_EXERCISE DETAILS_
In your copy of the data, include no pictures and alter nothing else.

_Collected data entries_
[Start of section]

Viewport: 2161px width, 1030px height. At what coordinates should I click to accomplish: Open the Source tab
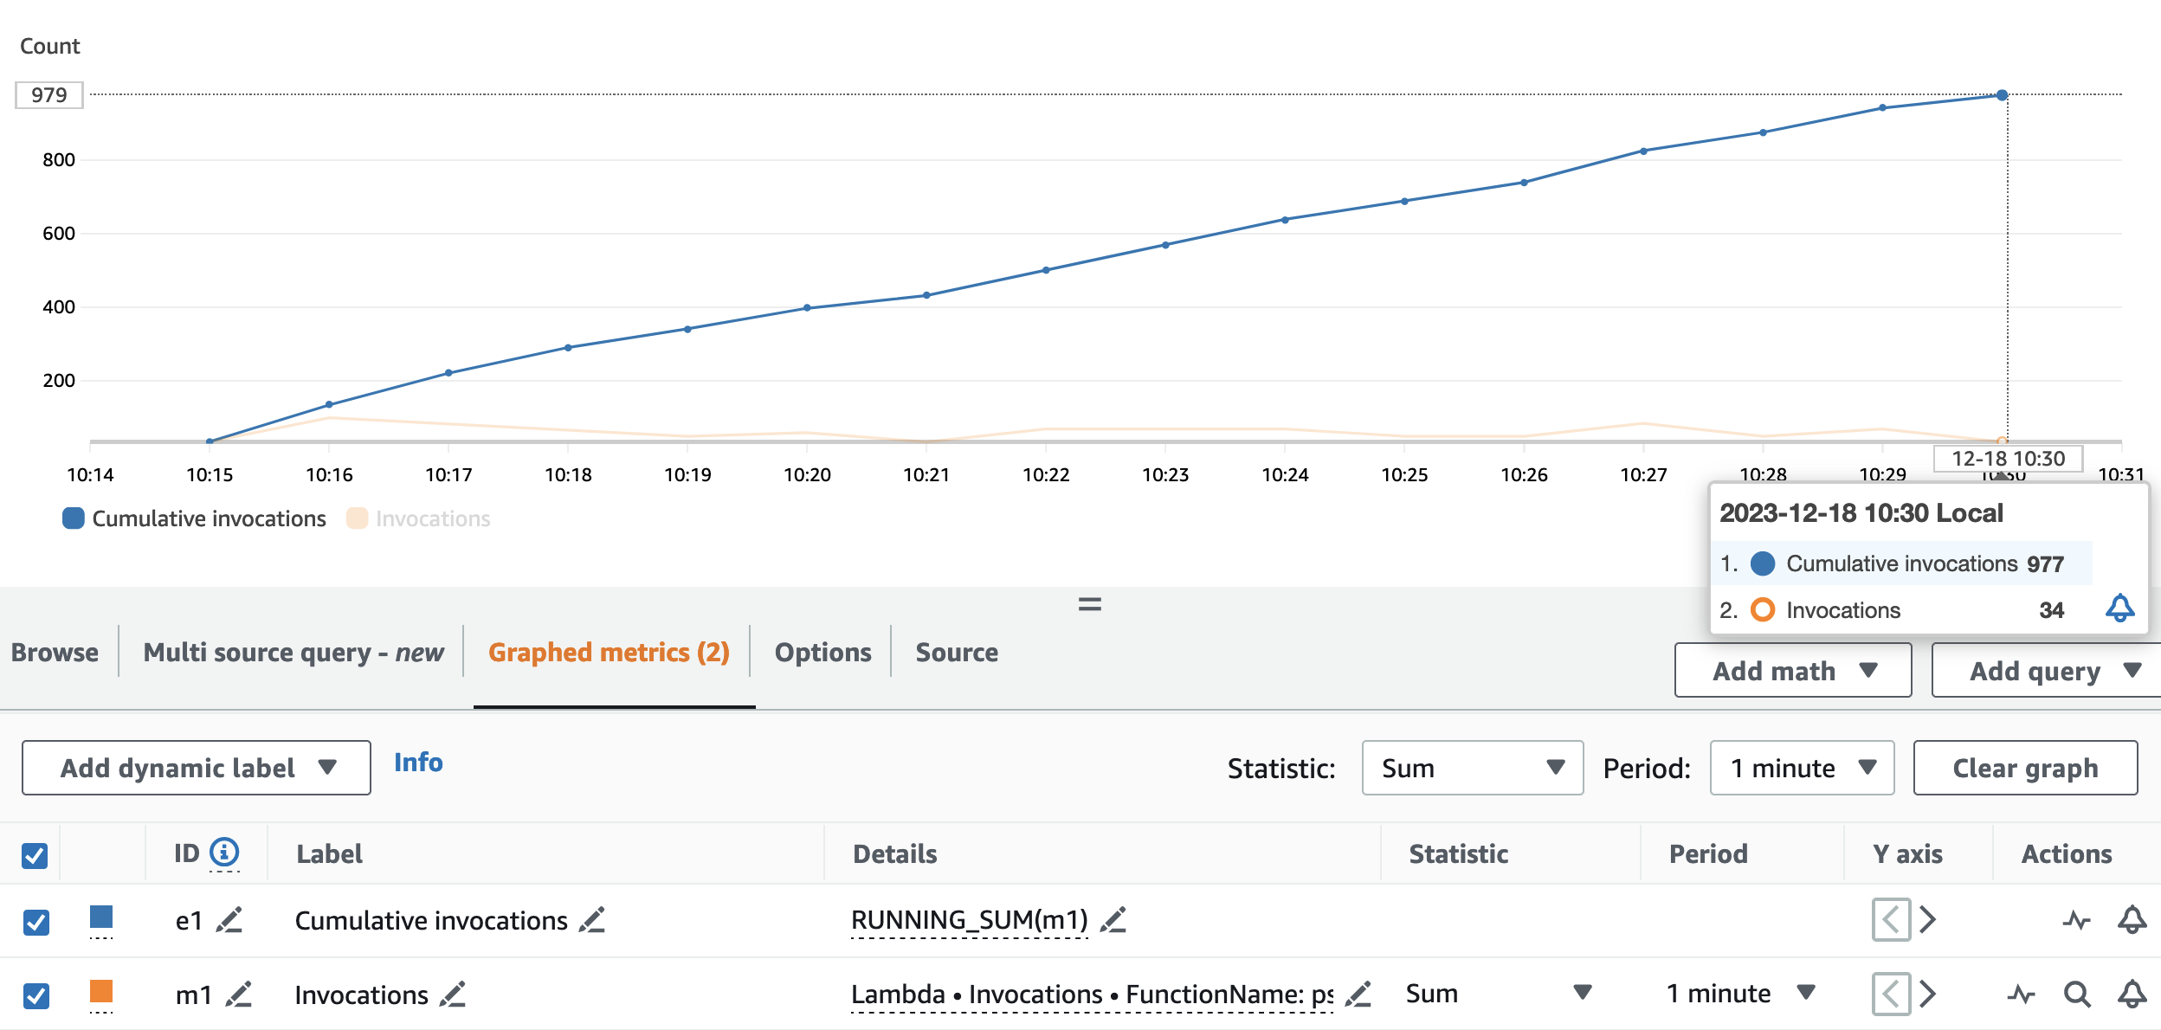click(x=957, y=652)
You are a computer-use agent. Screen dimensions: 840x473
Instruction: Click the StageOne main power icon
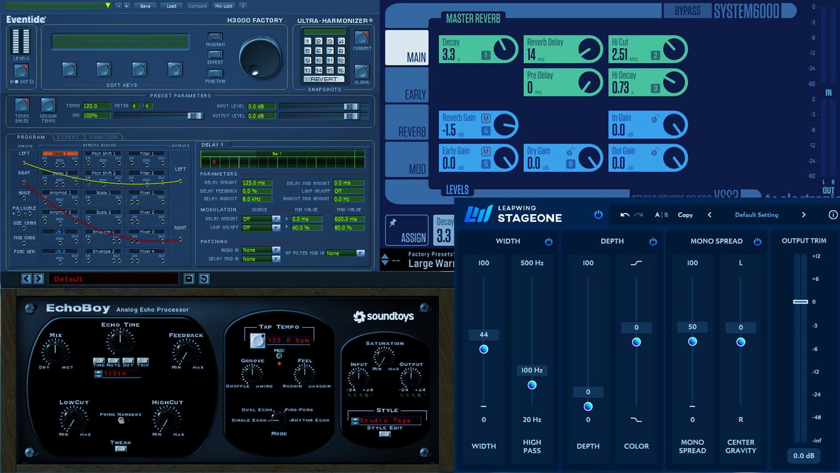coord(598,215)
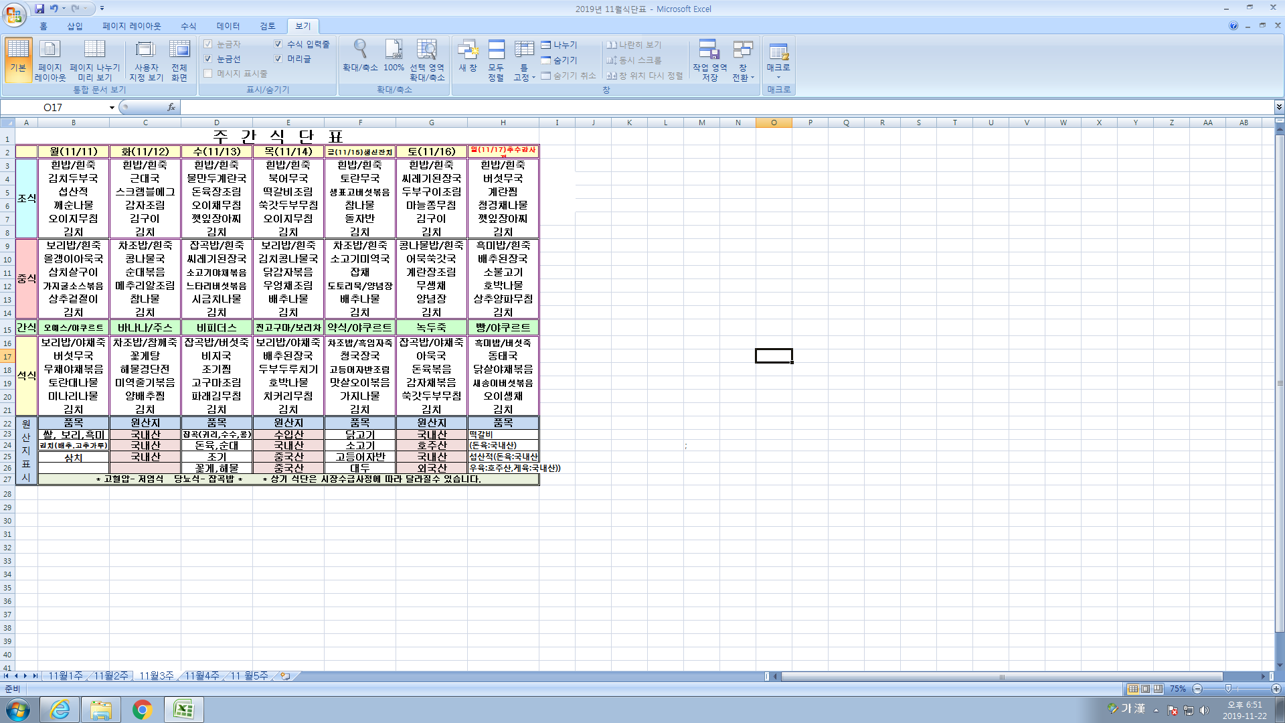The width and height of the screenshot is (1285, 723).
Task: Click the zoom slider in status bar
Action: click(1228, 689)
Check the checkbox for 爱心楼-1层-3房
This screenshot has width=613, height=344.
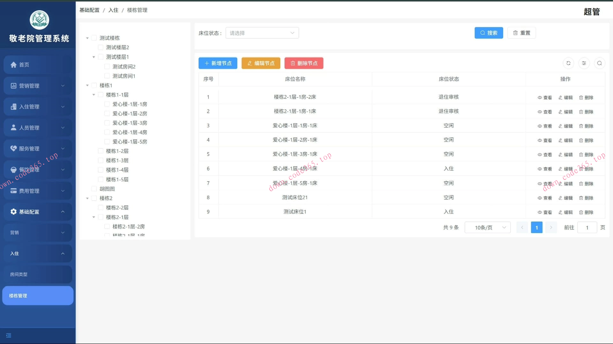tap(107, 122)

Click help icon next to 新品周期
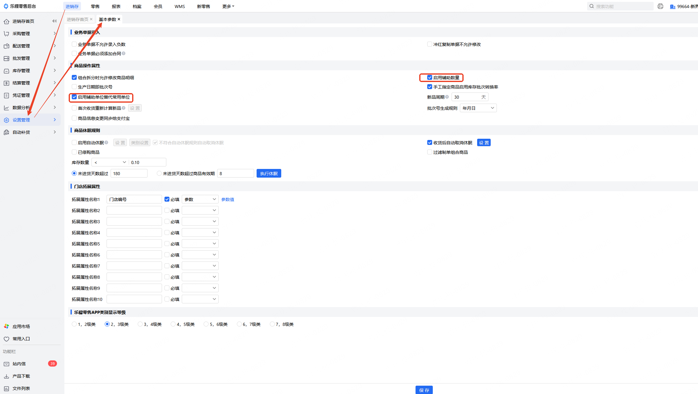447,97
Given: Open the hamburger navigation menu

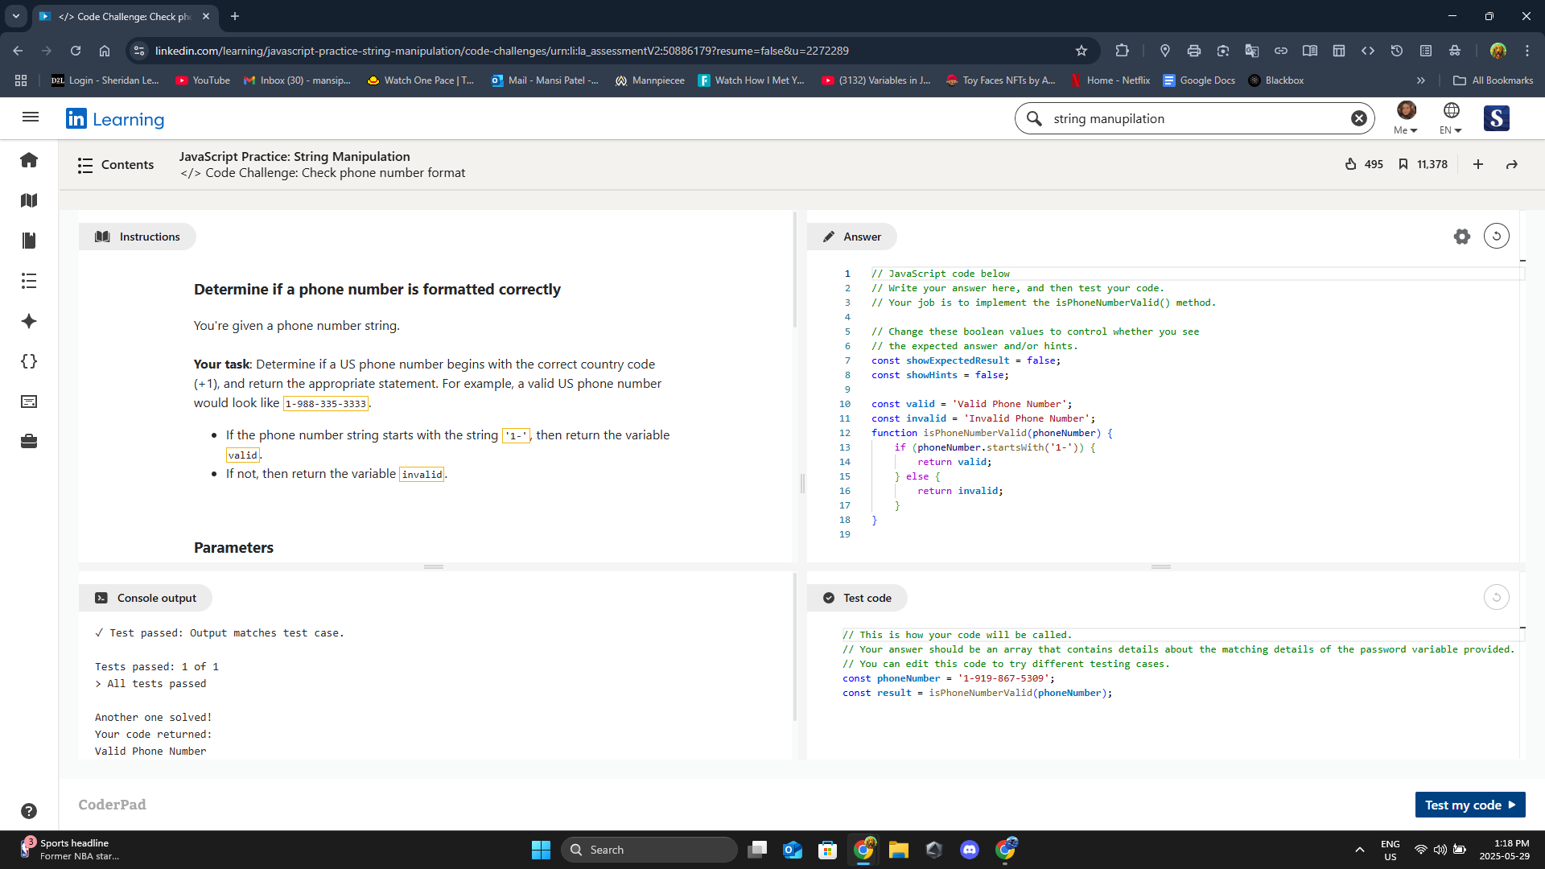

[End of section]

_ANSWER SPACE_
Viewport: 2161px width, 1030px height. At what coordinates should I click to accomplish: Open the Source tab
click(x=957, y=652)
You are a computer-use agent. Screen dimensions: 840x473
Instruction: Click the StageOne main power icon
coord(598,215)
The width and height of the screenshot is (1285, 723).
Task: Click the zoom slider in status bar
Action: click(1228, 689)
Check the checkbox for 爱心楼-1层-3房
This screenshot has width=613, height=344.
tap(107, 122)

Click help icon next to 新品周期
447,97
Given: Open the hamburger navigation menu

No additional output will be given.